Jim Dobbin: To ask the Secretary of State for Health pursuant to the answer of 20 December 2011, Official Report, columns 1137-42W, on benzodiazepines, how many companies hold licences for the manufacture or distribution of (a) Nitrazepam, (b) Flurazepam, (c) Loprazolam, (d) Lormatazepam, (e) Temazepam, (f) Clonazepam, (g) Medazepam and (h) Midazolam; and how many of those licences were issued in the last three years. [90391]

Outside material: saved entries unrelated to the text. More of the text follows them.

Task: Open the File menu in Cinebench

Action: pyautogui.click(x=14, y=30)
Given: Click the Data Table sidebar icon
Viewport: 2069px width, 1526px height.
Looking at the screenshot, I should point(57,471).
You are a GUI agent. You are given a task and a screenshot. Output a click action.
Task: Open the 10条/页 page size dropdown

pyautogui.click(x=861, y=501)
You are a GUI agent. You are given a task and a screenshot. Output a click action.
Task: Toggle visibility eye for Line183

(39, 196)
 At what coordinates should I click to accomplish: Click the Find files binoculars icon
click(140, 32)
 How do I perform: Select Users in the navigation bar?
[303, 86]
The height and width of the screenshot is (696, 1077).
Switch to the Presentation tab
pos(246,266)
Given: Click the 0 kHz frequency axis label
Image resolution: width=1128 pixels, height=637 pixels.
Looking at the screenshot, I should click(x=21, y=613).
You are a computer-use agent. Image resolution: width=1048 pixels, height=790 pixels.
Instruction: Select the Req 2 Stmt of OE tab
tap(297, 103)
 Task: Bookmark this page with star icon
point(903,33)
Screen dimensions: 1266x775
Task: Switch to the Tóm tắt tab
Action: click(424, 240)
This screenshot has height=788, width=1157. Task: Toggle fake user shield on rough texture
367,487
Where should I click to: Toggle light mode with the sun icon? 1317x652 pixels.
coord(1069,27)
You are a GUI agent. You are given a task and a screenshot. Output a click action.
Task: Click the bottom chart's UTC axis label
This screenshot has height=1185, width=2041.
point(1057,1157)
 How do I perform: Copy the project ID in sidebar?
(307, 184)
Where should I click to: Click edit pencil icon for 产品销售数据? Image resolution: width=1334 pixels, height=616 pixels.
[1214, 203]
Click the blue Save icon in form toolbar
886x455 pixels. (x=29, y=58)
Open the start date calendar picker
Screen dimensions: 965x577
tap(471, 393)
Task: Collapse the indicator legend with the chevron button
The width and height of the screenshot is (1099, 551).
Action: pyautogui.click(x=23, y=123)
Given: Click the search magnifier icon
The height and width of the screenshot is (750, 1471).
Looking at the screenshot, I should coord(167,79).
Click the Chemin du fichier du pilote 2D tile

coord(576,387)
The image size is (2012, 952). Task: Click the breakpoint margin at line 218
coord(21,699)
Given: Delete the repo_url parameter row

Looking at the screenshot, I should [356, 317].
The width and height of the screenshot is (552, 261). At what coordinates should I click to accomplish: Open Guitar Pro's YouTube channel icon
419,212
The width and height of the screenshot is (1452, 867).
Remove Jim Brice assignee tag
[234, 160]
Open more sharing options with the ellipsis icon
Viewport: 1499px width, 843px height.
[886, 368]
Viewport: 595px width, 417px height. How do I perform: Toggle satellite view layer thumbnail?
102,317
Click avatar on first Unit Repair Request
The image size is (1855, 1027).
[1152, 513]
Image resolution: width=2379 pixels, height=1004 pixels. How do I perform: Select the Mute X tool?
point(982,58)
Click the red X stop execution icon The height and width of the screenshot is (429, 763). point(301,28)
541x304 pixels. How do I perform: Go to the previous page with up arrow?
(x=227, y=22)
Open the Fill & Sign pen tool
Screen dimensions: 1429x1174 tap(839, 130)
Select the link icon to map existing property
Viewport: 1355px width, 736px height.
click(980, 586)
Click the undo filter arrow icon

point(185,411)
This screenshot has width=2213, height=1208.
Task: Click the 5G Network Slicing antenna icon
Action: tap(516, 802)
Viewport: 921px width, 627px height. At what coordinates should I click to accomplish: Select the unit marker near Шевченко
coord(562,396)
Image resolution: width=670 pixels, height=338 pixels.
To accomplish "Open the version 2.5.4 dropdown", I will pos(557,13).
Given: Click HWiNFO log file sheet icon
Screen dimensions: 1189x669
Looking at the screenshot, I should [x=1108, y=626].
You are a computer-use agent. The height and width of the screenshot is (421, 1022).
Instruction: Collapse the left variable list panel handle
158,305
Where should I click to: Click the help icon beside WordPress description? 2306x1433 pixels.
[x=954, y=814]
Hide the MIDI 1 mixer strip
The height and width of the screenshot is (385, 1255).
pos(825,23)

Mr Simon Burns: The current position is that:

16 products are authorised in the United Kingdom containing nitrazepam and 16 different companies authorised to manufacture and distribute them;

Two products are authorised in the UK containing flurazepam and one company authorised to manufacture and distribute them;

One product is authorised in the UK containing loprazolam;

Six products are authorised in the UK containing lormetazepam and three different companies authorised to manufacture and distribute them;

10 products are authorised in the UK containing temazepam and six different companies authorised to manufacture and distribute them;

Nine products are authorised in the UK containing clonazepam and four different companies authorised to manufacture and distribute them;

There are no authorised products in the UK containing medazepam; and
19 Jan 2012 : Column 933W
23 products are authorised in the UK containing midazolam and 10 different companies authorised to manufacture and distribute them.

Four clonazepam, two lormetazepam and five midazolam products have been authorised in the last three years.

Details are as follows for all benzodiazepines.

There are currently 173 products authorised in the UK containing benzodiazepines. There are 46 different companies authorised to manufacture and distribute them. 11 new marketing authorisations for benzodiazepines have been authorised in the last three years. Details for each benzodiazepine have been placed in the Library.

This supersedes the information given to the hon. Member on 20 December 2011, Official Report, columns 1137-42W.